» **DOCUMENT EXTRACT**:
•••••

Businesses doing business in Kansas must be mindful of the state’s nexus rules, which require that businesses collect sales tax (on taxable sales) if they have a physical presence — such as an office, a warehouse, or employees — or if they exceed $100,000 in annual sales in the state.

A solid understanding of where SaaS is taxable is essential for businesses trying to stay on top of their compliance obligations. Operating in multiple states can make compliance challenging, as tax rules (including SaaS taxability) vary from state to state. But noncompliance can lead to penalties, so it’s important for businesses to stay informed and proactive.

Taxation rules in Kansas

Kansas’s approach to SaaS taxation is pretty straightforward: SaaS is generally not taxable, unlike traditional downloaded software, which is subject to sales tax in the state. 

SaaS is typically hosted on remote servers and accessed through the internet, often on a subscription basis. People use the software without needing to download or install it locally.

While SaaS and most similar digital goods are not taxed in Kansas, there are some exceptions. For instance, streaming services, such as video subscriptions delivered over the internet, are taxed as television and radio subscriber services. 

Similarly, downloaded video games are taxable under the category of prewritten computer software. Businesses dealing in these taxable categories (if they have nexus in the state) must collect and remit sales tax when making sales in Kansas.

Looking ahead, Kansas may revise its stance on digital goods and SaaS. Recent legislative discussions, such as those surrounding HB 2584, have proposed changes that could tax digital goods and services. While this particular piece of legislation died in committee, similar laws may pass in the future.  

While Kansas doesn’t tax SaaS, you still need to think about compliance

Kansas doesn’t tax SaaS, but other states take a different approach. And many states are currently expanding their sales tax laws to include SaaS and other digital goods

For instance, South Dakota explicitly taxes SaaS, creating obligations for businesses that sell into the state. Companies operating across state lines must navigate these varying rules to avoid penalties, which can arise from overlooked tax obligations in jurisdictions with different policies.

Understanding how nexus works in Kansas is a key part of managing compliance for SaaS businesses. “Nexus” refers to the connection a company has with a state. Reaching a certain nexus threshold triggers the requirement to collect and remit sales tax. 

In Kansas, nexus is established in two primary ways: 

  • Physical nexus: A physical presence, such as a store, an office, or a warehouse
  • Economic nexus: Exceeding $100,000 in sales within a calendar year

Other states have different nexus thresholds, creating additional challenges for businesses — some states set economic thresholds based on transaction counts, while others may impose tax obligations based on remote employee locations. These complexities make it important to monitor where your business has connections that could result in sales tax obligations.

•••••

» **INFORMATION GIVEN**:
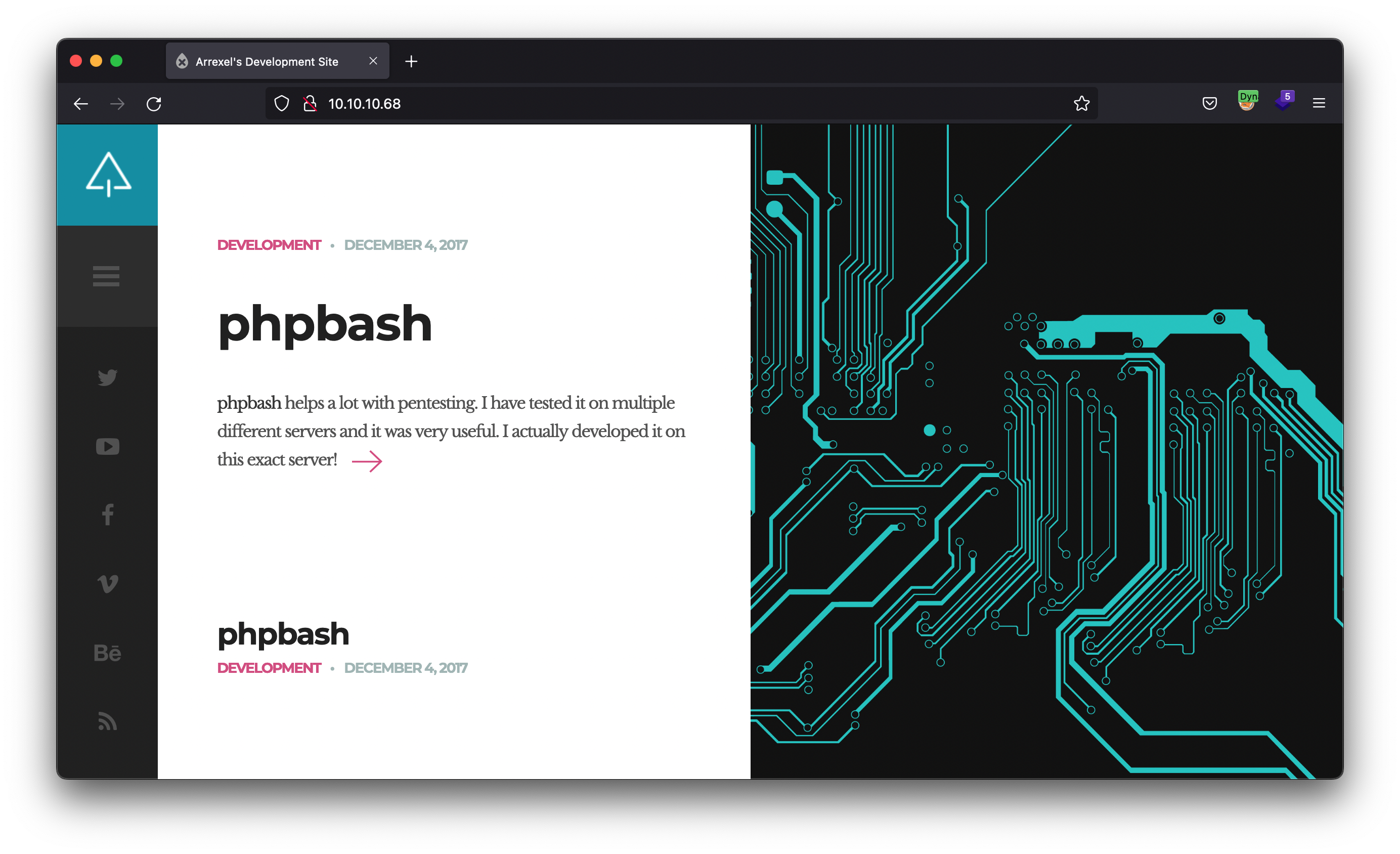The width and height of the screenshot is (1400, 854).
Task: Follow the pink arrow read-more link
Action: pyautogui.click(x=367, y=461)
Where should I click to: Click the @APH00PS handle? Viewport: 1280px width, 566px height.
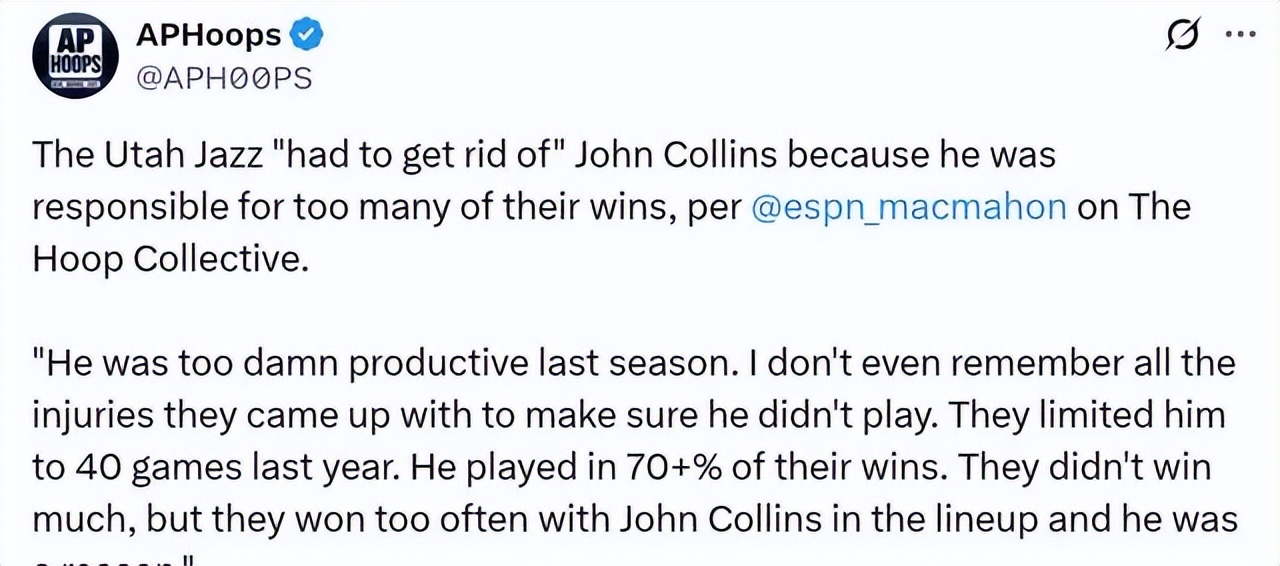(x=224, y=78)
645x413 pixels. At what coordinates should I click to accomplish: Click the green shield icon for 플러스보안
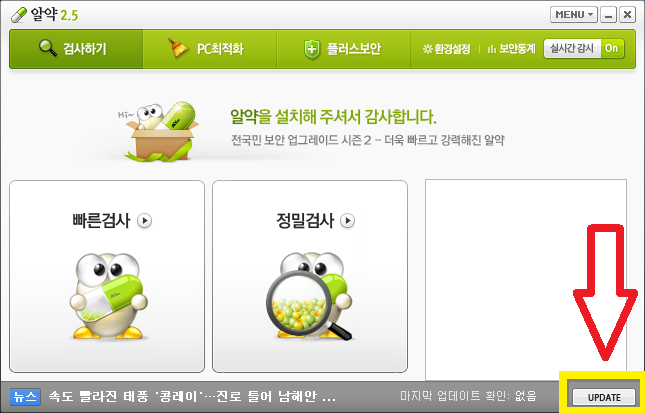point(312,49)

•••••

» **WORK TO DO**:
a) Reproduce the passage of the Kansas sales tax text that starts with the words "Businesses doing business" and stops after the words "sales in the state.".
b) Answer these questions using the Kansas sales tax text:
(i) Under what category does Kansas tax streaming services such as video subscriptions delivered over the internet?
(ii) What happened to HB 2584?
(iii) Which state does the text name as explicitly taxing SaaS?
The entries were drawn from a separate source unrelated to the text.

» **RESULTS OF THE TASKS**:
a)
Businesses doing business in Kansas must be mindful of the state’s nexus rules, which require that businesses collect sales tax (on taxable sales) if they have a physical presence — such as an office, a warehouse, or employees — or if they exceed $100,000 in annual sales in the state.

b)
(i) Television and radio subscriber services.
(ii) It died in committee.
(iii) South Dakota.